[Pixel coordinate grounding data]
-- Opening Marker --

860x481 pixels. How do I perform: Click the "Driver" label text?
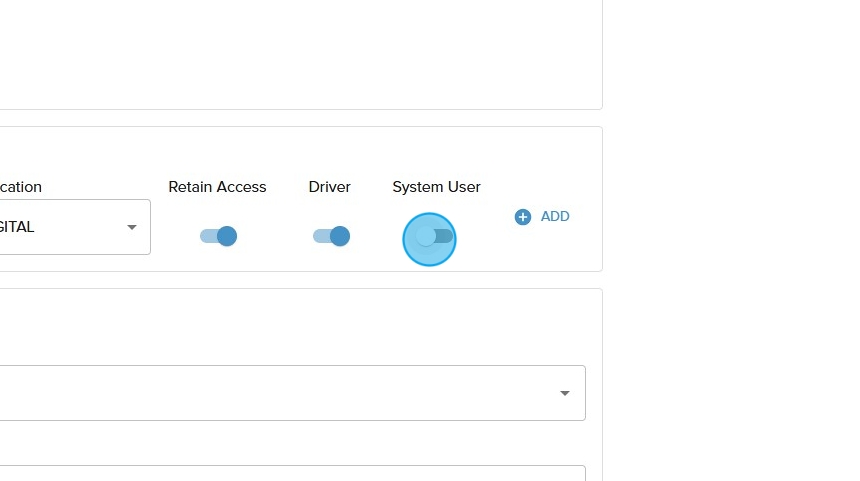tap(329, 187)

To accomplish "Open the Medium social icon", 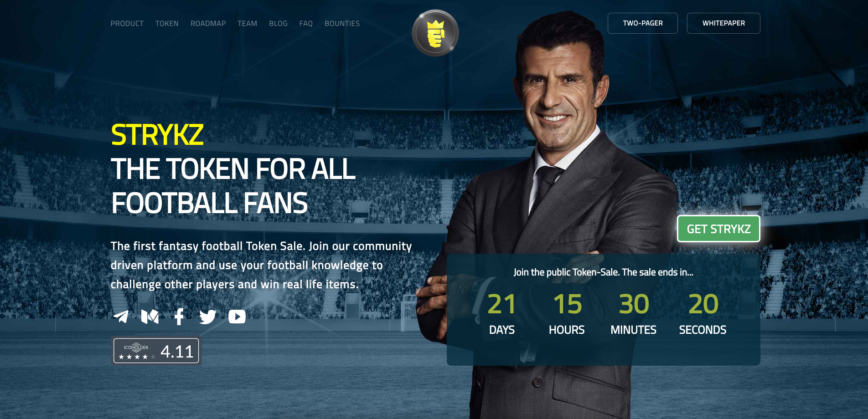I will 150,317.
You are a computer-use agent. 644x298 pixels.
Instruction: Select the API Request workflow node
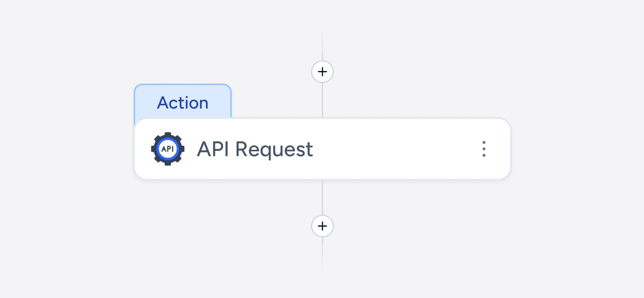tap(322, 149)
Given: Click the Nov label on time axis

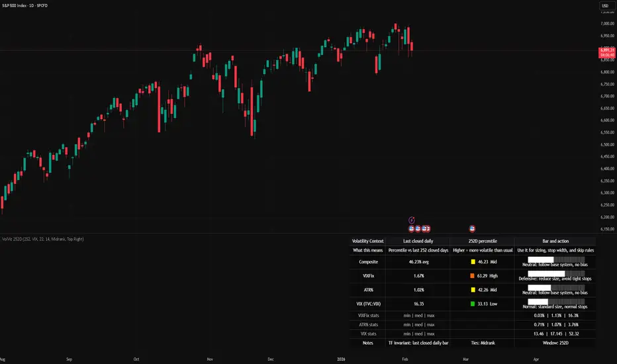Looking at the screenshot, I should (x=210, y=359).
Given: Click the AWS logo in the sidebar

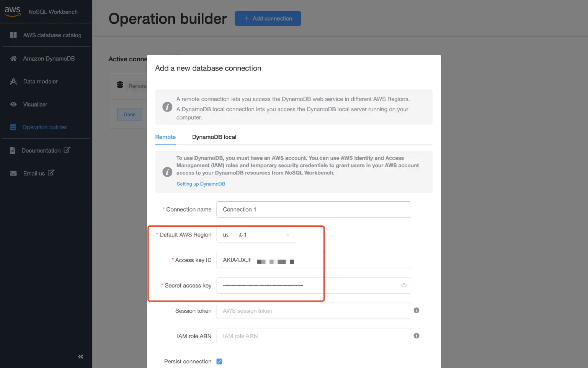Looking at the screenshot, I should coord(12,11).
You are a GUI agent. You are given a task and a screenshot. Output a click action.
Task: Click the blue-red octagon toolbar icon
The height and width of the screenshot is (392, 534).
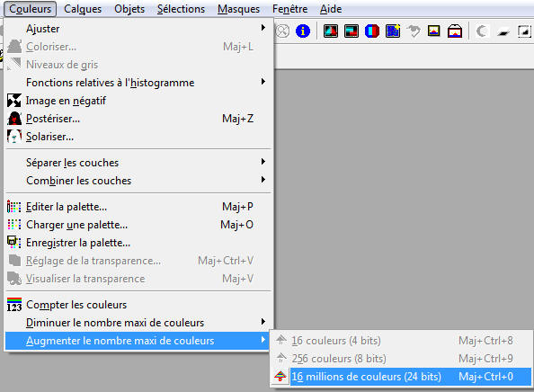pyautogui.click(x=372, y=31)
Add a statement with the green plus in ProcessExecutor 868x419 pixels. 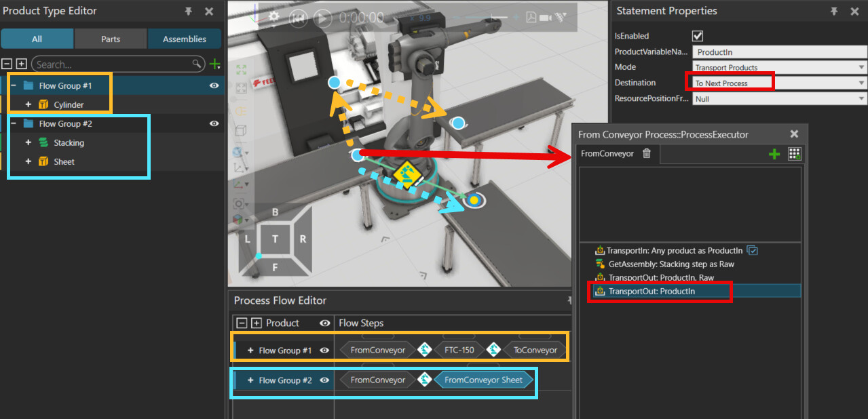tap(774, 155)
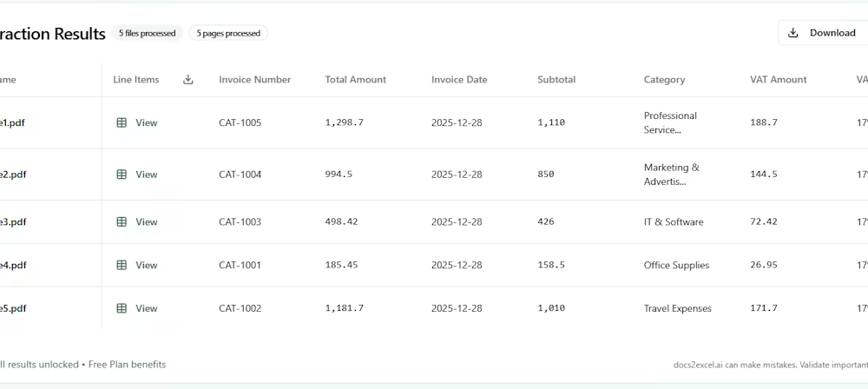Open View link for invoice CAT-1003

pos(147,222)

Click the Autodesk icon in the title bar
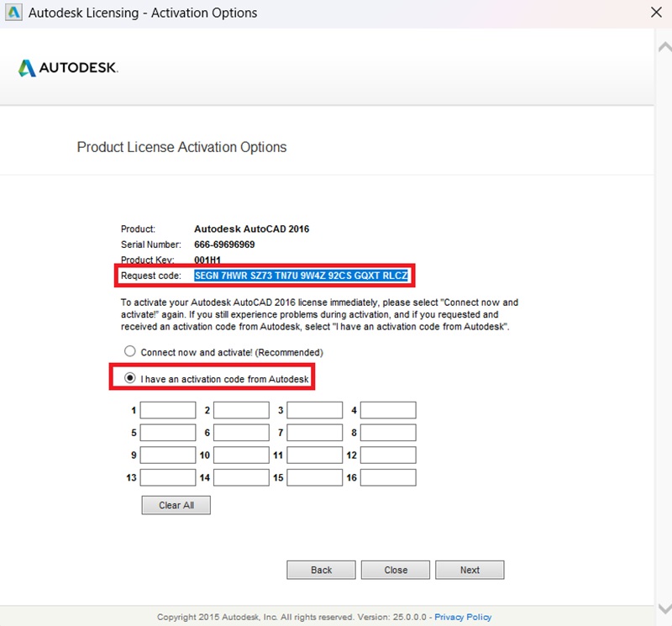(x=13, y=13)
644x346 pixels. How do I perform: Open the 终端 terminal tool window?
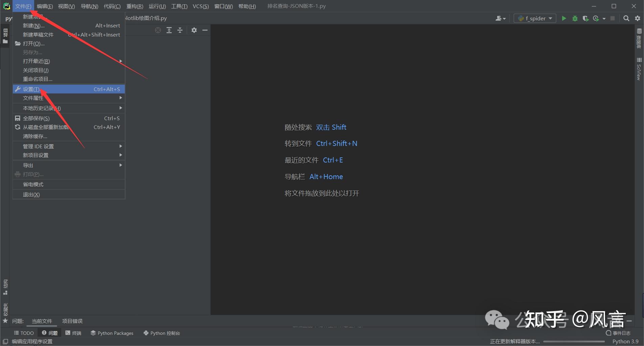tap(73, 333)
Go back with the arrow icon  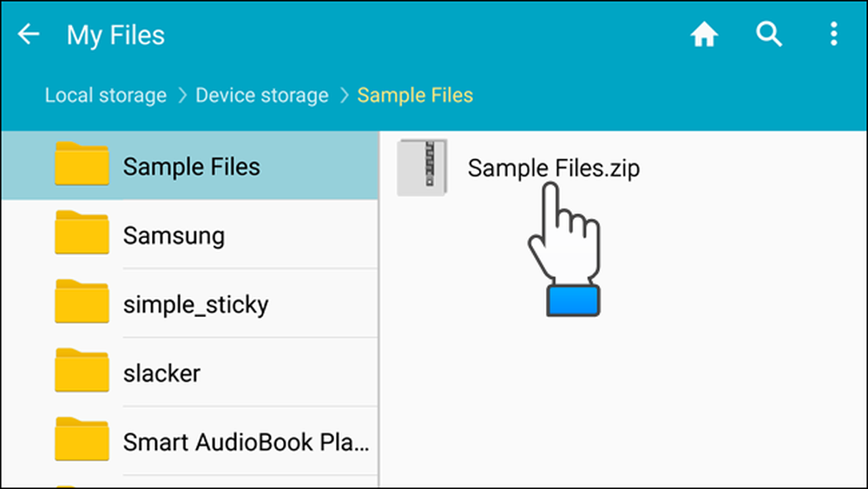click(x=29, y=35)
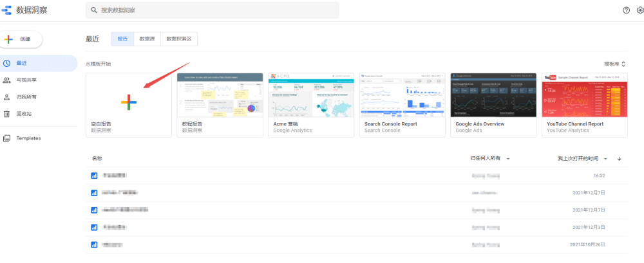Click in the 搜索数据洞察 search field
This screenshot has width=644, height=263.
click(x=213, y=10)
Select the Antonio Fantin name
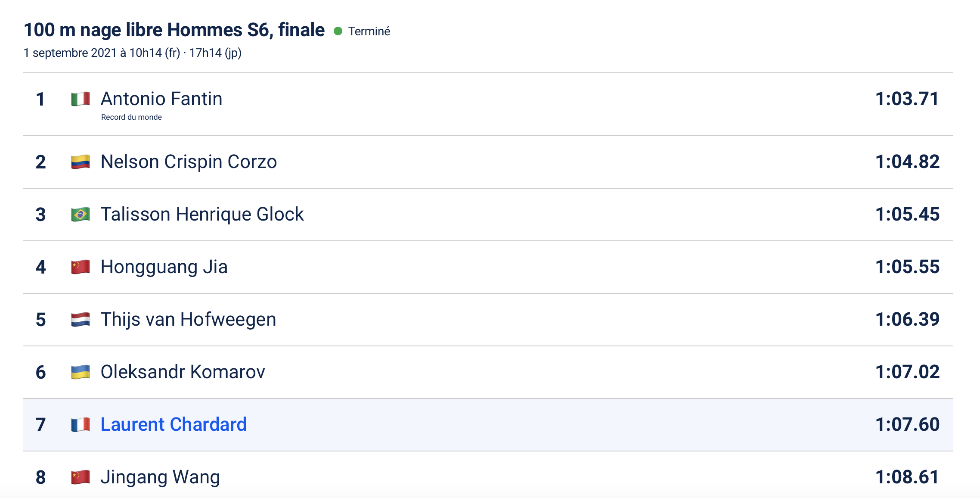This screenshot has width=980, height=498. click(x=161, y=99)
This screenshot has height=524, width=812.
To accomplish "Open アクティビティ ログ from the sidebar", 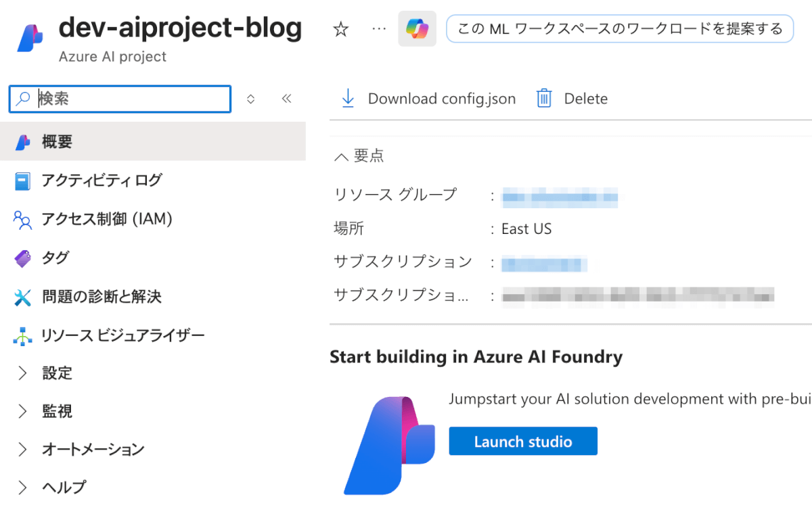I will point(102,181).
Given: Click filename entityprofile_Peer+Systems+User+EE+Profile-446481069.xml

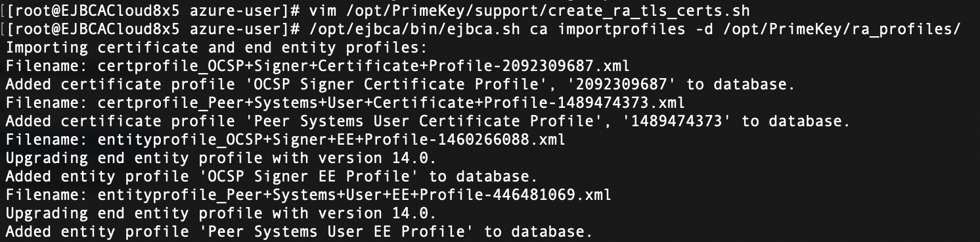Looking at the screenshot, I should (354, 196).
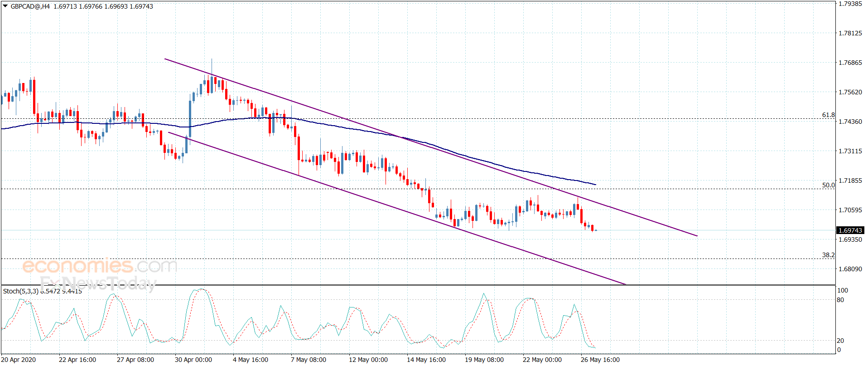Click the 14 May 16:00 time label
This screenshot has height=366, width=868.
pyautogui.click(x=426, y=360)
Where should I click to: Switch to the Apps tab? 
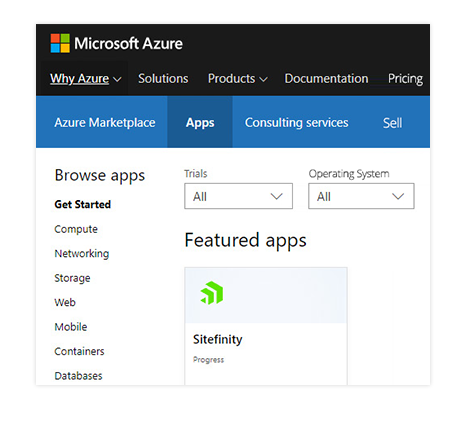[x=200, y=122]
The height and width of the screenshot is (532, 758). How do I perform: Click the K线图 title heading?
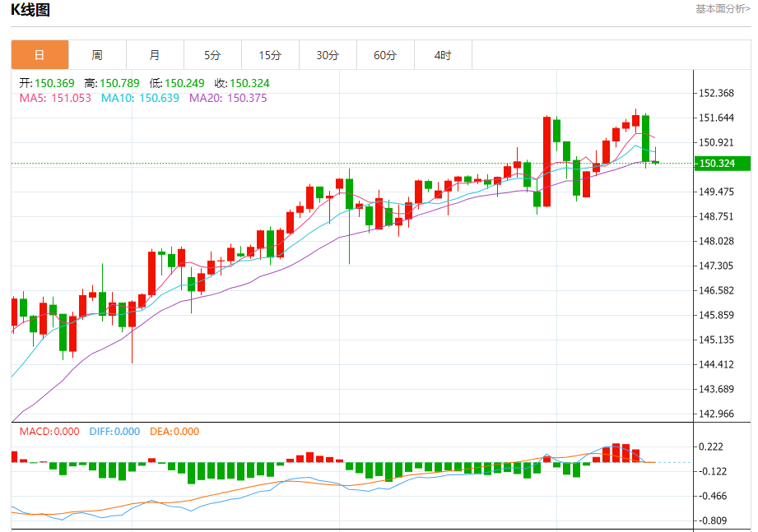click(30, 10)
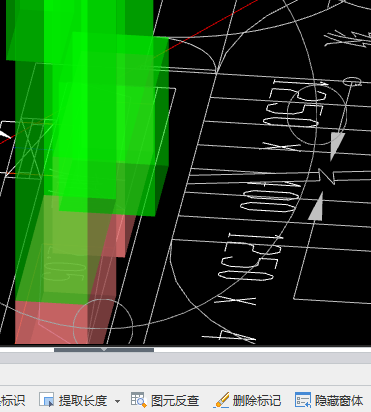
Task: Click the panel collapse triangle on splitter
Action: (104, 350)
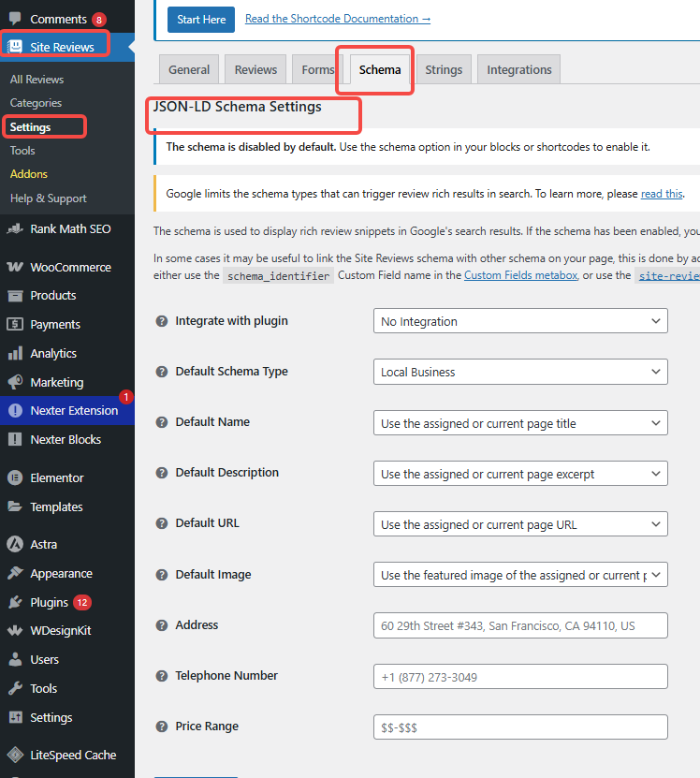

-- Closing Marker --

Activity:
Show every line of the data in which the word "agent" appears.

Task answer:
You are a computer-use agent. 644x298 pixels.
You are a GUI agent. You are given a task and a screenshot. Output a click action.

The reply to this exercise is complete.